◆ GIVEN RECORDS:
'''

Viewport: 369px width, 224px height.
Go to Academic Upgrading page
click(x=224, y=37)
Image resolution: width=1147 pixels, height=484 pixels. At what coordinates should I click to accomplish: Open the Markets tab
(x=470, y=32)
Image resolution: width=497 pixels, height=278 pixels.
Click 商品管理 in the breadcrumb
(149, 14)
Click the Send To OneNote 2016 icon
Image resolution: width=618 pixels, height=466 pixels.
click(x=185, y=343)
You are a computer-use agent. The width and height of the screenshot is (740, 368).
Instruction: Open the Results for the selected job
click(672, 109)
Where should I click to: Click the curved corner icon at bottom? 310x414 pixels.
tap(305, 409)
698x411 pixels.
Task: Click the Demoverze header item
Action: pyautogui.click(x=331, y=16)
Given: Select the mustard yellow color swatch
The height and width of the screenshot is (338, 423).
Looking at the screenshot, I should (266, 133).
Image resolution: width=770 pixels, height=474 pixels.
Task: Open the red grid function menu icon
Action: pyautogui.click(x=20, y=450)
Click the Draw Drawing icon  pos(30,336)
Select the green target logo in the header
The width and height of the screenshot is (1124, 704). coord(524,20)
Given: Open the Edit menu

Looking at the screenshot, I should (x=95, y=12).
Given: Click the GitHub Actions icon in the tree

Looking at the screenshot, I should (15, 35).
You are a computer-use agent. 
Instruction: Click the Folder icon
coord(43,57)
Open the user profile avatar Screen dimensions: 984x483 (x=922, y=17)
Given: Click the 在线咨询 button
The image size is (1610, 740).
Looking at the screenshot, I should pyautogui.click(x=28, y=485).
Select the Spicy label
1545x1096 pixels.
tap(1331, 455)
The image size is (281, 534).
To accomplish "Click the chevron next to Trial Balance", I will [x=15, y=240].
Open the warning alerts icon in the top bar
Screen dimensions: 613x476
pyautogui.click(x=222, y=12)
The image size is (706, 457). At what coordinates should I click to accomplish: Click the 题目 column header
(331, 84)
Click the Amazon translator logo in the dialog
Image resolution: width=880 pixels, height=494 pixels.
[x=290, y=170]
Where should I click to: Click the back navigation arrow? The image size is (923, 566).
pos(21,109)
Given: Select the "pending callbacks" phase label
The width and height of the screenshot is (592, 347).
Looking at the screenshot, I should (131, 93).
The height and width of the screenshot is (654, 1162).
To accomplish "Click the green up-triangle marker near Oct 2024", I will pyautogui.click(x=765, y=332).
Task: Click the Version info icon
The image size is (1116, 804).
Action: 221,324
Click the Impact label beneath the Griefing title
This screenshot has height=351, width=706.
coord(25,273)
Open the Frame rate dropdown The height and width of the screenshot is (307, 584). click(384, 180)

'''

Pick out every line in the entries above that contains the string "label", matching case exactly, and copy each one.

Select the Spicy label
Given: Select the "pending callbacks" phase label
Click the Impact label beneath the Griefing title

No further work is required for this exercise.